::: ПРЕДЛОЖЕННЫЙ ОТРЫВОК :::

Дальше мы встретили трех человек с длинными изогнутыми ножами, они расчищали тропинку; Альфред с ними заговорил; они были из Пандемаи и сказали, что их вождь ожидал накануне какого-то белого, он вычистил хижину и приготовил еды на тридцать человек. Альфред намекнул, что неплохо было бы заночевать у этого вождя. Иначе он может обидеться. Дуогобмаи слишком далеко, слишком далеко… Альфред спросил об этом людей, расчищавших тропинку. Они покачали головой. Альфред тут же заявил, что в Дуогобмаи за день не доберешься. Но я не понимал местного языка, а Бабу, которому я доверял, не говорил по-английски; Альфреда же я считал лжецом. Но порой и лжец говорит правду.
Чуть дальше тучи бабочек, полоска песку и крошечный ручеек обозначили границу между землями племени банде и племени бузи; вскоре мы вышли на широкую, залитую солнцем вырубку под самым Пандемаи. У дороги строился каменный дом с оградой; из калитки навстречу нам вышел негр в европейском костюме с поношенным белым шлемом на голове, он широко улыбался, снимал шлем и снова улыбался. Это был человек средних лет с жестким и неприятным лицом, которое прикрывала защитная маска придури и подхалимства.
— Мистер Грин, — сказал он, — мы ждали вас вчера вечером.
Он знал мое имя, беспокойно и подобострастно смеялся после каждого слова, и по всему его облику можно было безошибочно угадать священнослужителя. Запахло нагорной проповедью, правда слегка прокисшей. Это был миссионер из Монровии, сейчас он занимался постройкой нового здания для своей миссии. Как и мистер Ривс, он верил в бетон, как и мистер Ривс, умел держать в руках своих черных собратьев.
— Вождь приготовил для вас вчера вечером все необходимое, — сказал он и снова засмеялся.
Миссионер повел нас в свой двухкомнатный дом в поселке. Дом так и кишел насекомыми; мы успели в этом убедиться, не посидев еще и минуты на крыльце, пока хозяин угощал нас бананами из деревянной миски.

::: ИСХОДНЫЕ СТРОКИ :::

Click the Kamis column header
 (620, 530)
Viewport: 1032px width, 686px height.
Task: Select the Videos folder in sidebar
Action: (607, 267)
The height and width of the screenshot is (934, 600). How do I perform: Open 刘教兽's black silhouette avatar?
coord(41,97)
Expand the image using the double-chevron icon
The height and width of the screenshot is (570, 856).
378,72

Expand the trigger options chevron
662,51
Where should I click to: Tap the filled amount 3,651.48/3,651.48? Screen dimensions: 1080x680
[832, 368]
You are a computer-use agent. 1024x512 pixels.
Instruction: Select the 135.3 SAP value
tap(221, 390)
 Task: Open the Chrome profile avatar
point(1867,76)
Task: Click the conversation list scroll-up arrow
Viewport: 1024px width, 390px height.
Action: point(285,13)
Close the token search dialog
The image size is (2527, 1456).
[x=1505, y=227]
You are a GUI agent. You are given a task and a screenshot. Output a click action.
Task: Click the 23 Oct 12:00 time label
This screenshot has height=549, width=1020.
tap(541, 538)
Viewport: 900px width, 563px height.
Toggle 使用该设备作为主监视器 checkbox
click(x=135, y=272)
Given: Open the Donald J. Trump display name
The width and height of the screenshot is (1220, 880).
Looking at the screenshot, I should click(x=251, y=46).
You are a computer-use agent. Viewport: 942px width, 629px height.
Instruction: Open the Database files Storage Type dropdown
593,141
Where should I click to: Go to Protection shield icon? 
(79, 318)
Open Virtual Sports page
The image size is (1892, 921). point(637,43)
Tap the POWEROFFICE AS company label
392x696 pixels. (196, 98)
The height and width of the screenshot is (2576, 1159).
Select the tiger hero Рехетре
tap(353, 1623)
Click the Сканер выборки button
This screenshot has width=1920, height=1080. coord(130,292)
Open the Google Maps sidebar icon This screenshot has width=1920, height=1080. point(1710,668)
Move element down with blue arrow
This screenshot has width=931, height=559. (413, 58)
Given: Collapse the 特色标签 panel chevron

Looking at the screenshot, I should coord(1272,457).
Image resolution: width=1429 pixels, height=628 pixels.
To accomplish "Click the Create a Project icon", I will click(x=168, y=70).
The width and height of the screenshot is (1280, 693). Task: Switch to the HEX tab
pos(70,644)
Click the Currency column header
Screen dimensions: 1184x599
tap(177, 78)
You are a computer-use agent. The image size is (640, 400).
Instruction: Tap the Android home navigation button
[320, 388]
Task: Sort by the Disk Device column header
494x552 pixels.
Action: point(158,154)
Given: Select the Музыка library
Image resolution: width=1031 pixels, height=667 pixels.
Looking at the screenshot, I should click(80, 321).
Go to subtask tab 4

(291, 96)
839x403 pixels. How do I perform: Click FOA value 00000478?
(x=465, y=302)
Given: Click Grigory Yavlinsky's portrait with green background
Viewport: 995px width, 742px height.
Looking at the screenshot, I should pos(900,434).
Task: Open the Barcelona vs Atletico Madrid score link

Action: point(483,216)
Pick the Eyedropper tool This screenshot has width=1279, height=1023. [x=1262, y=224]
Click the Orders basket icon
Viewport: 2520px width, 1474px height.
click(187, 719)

:::

ВЫПОЛНИТЕ ЗАДАНИЯ:
a) Что, по словам людей из Пандемаи, сделал их вождь накануне в ожидании белого человека согласно отрывку о пути в Пандемаи?
b) Напишите продолжение отрывка о пути в Пандемаи, начиная сразу после его последнего предложения.
Эти строки никак не связаны с отрывком.

ОТВЕТЫ К ЗАДАНИЯМ:
a) Он вычистил хижину и приготовил еды на тридцать человек.

b)
В 1919 году Альфред Шарп проходил через «старинный укрепленный поселок» Пандемаи (так отметил он в своих записях) и был принят вождем с большим гостеприимством. Вероятно, тогда здесь еще не было черного миссионера; теперь поселок точно вымер. Пришел вождь, угрюмый, загнанный человек, он принес нам дары — курицу и ведро риса — с таким видом, точно у него отбирали их силой. Миссионер управлял им железной рукой. Помня о пропавшем ужине и напрасных хлопотах накануне, я хотел «одарить» вождя пятью шиллингами, но миссионер схватил меня за руку. Он заявил, что не допустит этого; мне незачем давать вождю что бы то ни было: я же гость страны. В конце концов он разрешил мне вручить вождю два шиллинга — тот стоял рядышком с видом побитой собаки; видно было, что в нем клокочет ненависть честного человека, который беспомощно наблюдает, как два бандита пререкаются из-за его имущества.
Миссионер высчитал, что до Дуогобмаи еще шесть часов пути. Это было неутешительно (мы уже отшагали больше двух часов), но ничто не могло заставить меня здесь задержаться. Меня смущала не только откровенная неприязнь вождя и кишевшие в доме насекомые — я все еще вел счет времени на европейский лад, меня не успела одолеть косность и laissez-faire[28]Африки. Ведь я решил добраться к вечеру до Дуогобмаи, разве можно отказываться теперь от этого намерения? Я не был настолько уверен в себе, чтобы рассматривать свое путешествие как нечто большее, нежели беглый налет на первозданные края.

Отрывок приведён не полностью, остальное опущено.